Offshore staff
LONDON/HOUSTON/SINGAPORE – Wood Mackenzie expects the first signs of growth to emerge this year since 2014.
Malcolm Dickson, principal analyst for Upstream Oil and Gas, said: “2017 will demonstrate how efficient the oil and gas industry has become; showing projects in better shape all round.”
Wood Mackenzie’s global upstream outlook for 2017 predicts that the overall exploration and production spend will rise by 3% to $450 billion, still 40% below the total in 2014.
At the same time, costs will continue to fall in 2017, although only marginally, with a leaner industry emerging.
Over the past two years capex deflation has averaged 20%, the analyst adds, but there is now room only for small further reductions with capital costs set to fall by an average of 3-7%.
Wood Mackenzie predicts the number of final investment decisions (FIDs) for new projects will exceed 20 this year, up from nine in 2016, but still some way below the 40/yr average of 2010-2014.
Typically, the new projects will be smaller in size, more efficient, and with capex/boe averaging $7/bbl, against $17/bbl for the 2014 projects.
“Companies will get more bang for their buck as development incremental internal rates of return (IRR) will jump from 9% to 16%, comparing 2014 to 2017,” Dickson said.

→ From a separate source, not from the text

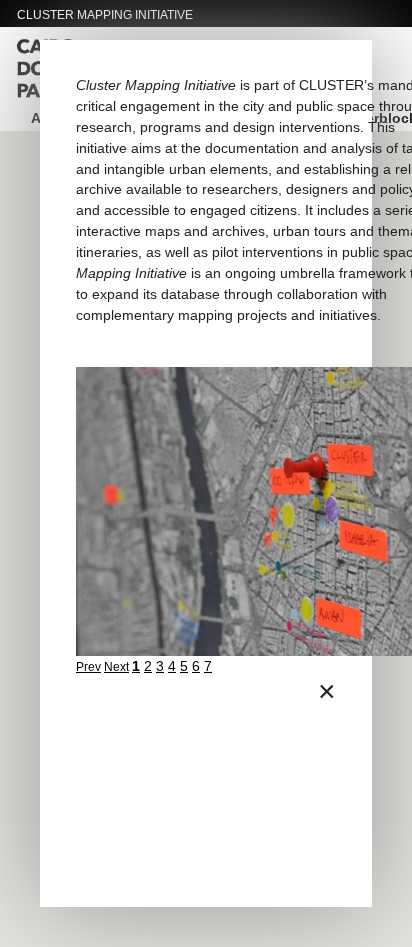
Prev (88, 667)
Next (116, 667)
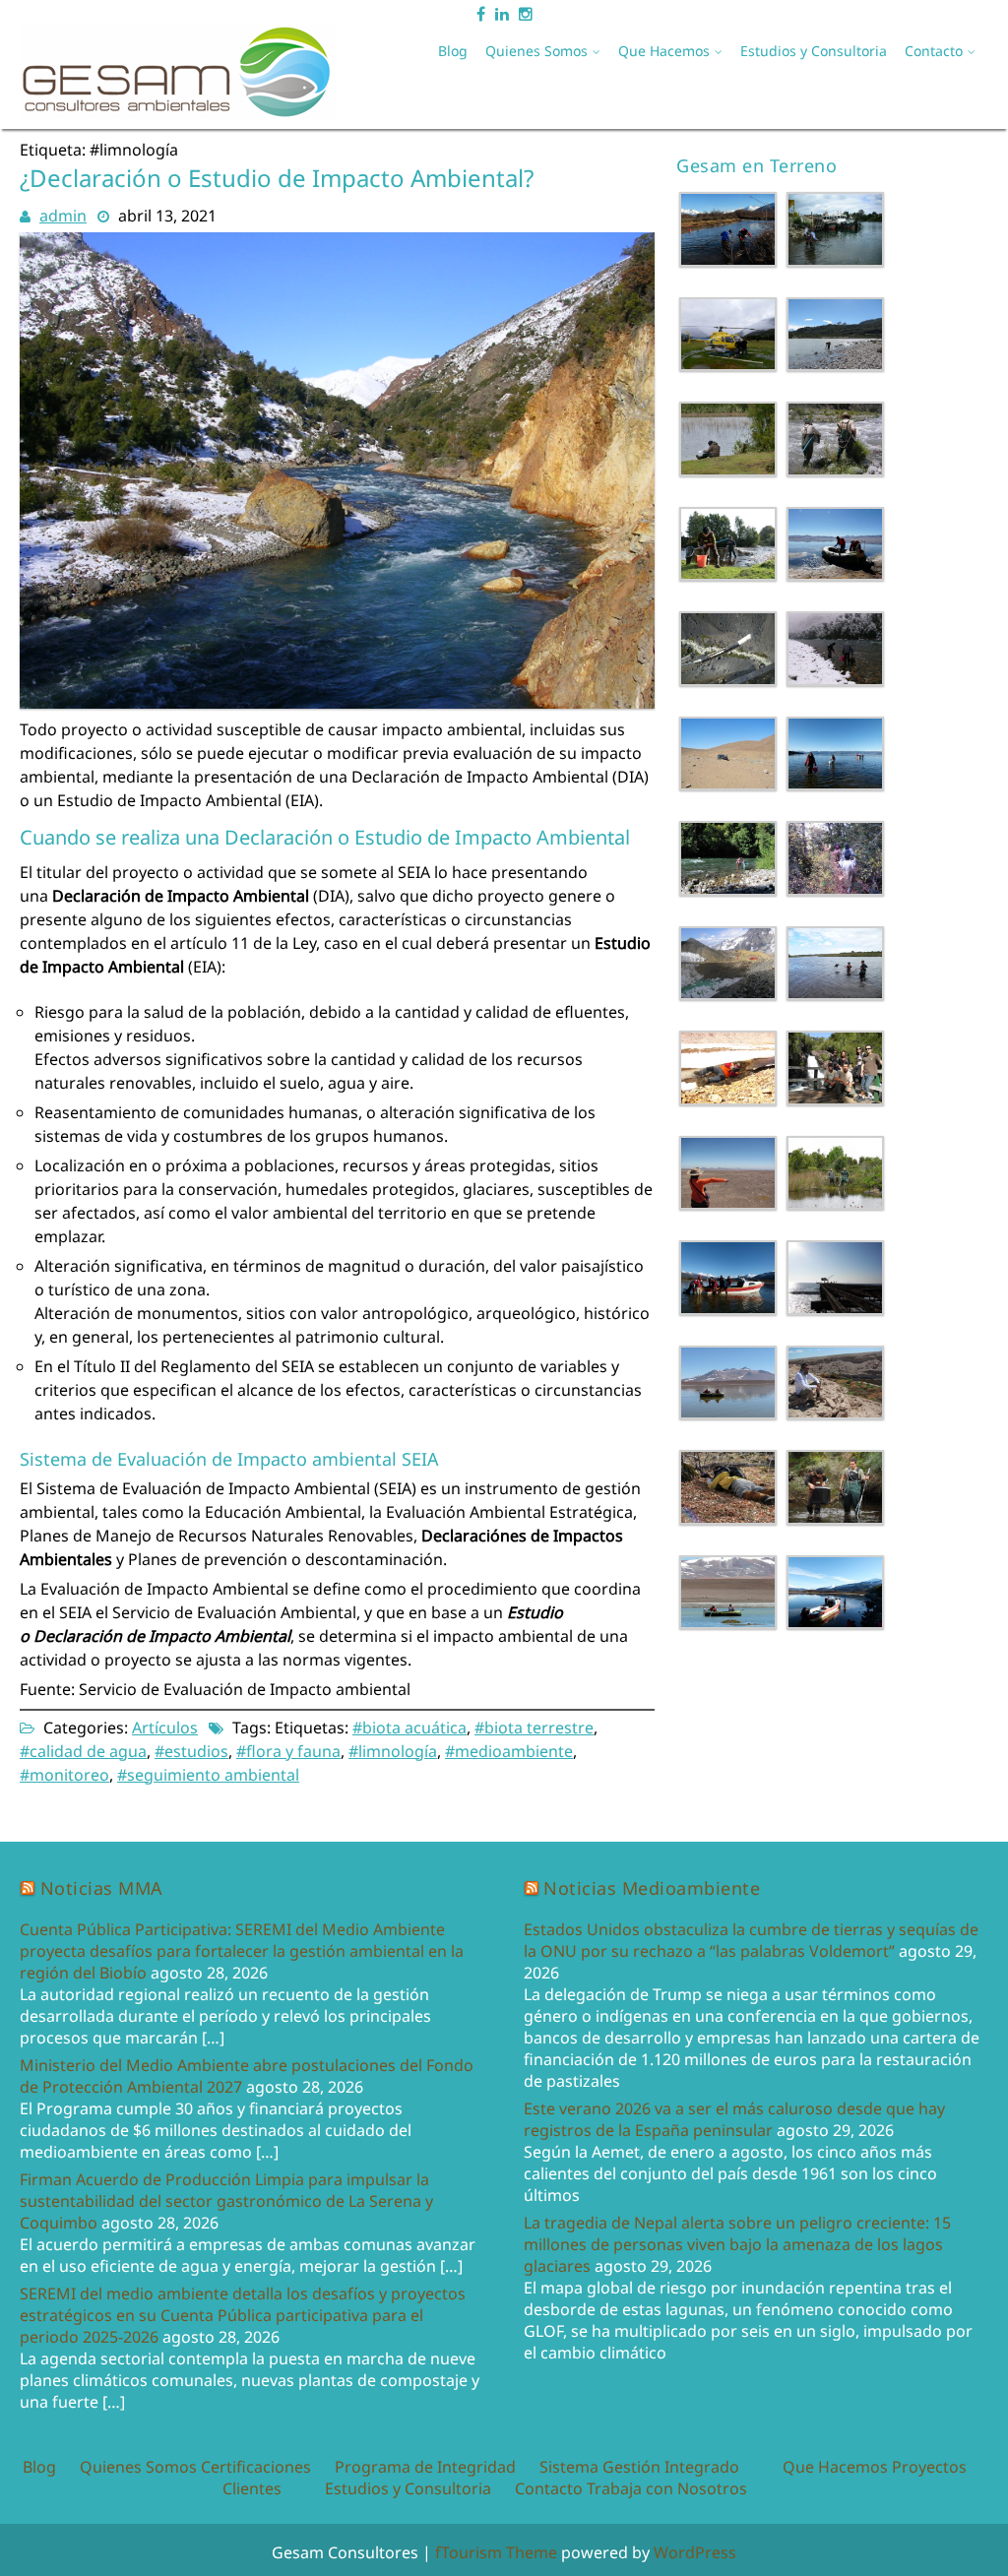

“This is in part a result of a shift in capital allocation away from complex mega projects towards smaller, incremental projects in the Canadian oil sands and deepwater.”
Deepwater will revive this year, the report predicts, but over the long term more cost cuts will be needed. Of the 40 larger pre-FID deepwater projects currently in the planning stage, around half fail to hit a 15% IRR at $60/bbl.
“The industry has selected the best projects to optimize and take forward. In 2017 it will have to turn its attention towards optimizing the next wave of developments to get them sanction-ready,” Dickson said.
Graham Kellas, senior vice president of global fiscal research at Wood Mackenzie, added: “Some governments will be tempted to increase tax rates, but those with uncompetitive fiscal regimes will have to make changes to ensure they can attract still-scarce new capital.
“Getting the risk-reward balance right will be a critical factor in attracting scarce investment capture in 2017, even for resource-rich hotspots such asIran and Mexico.”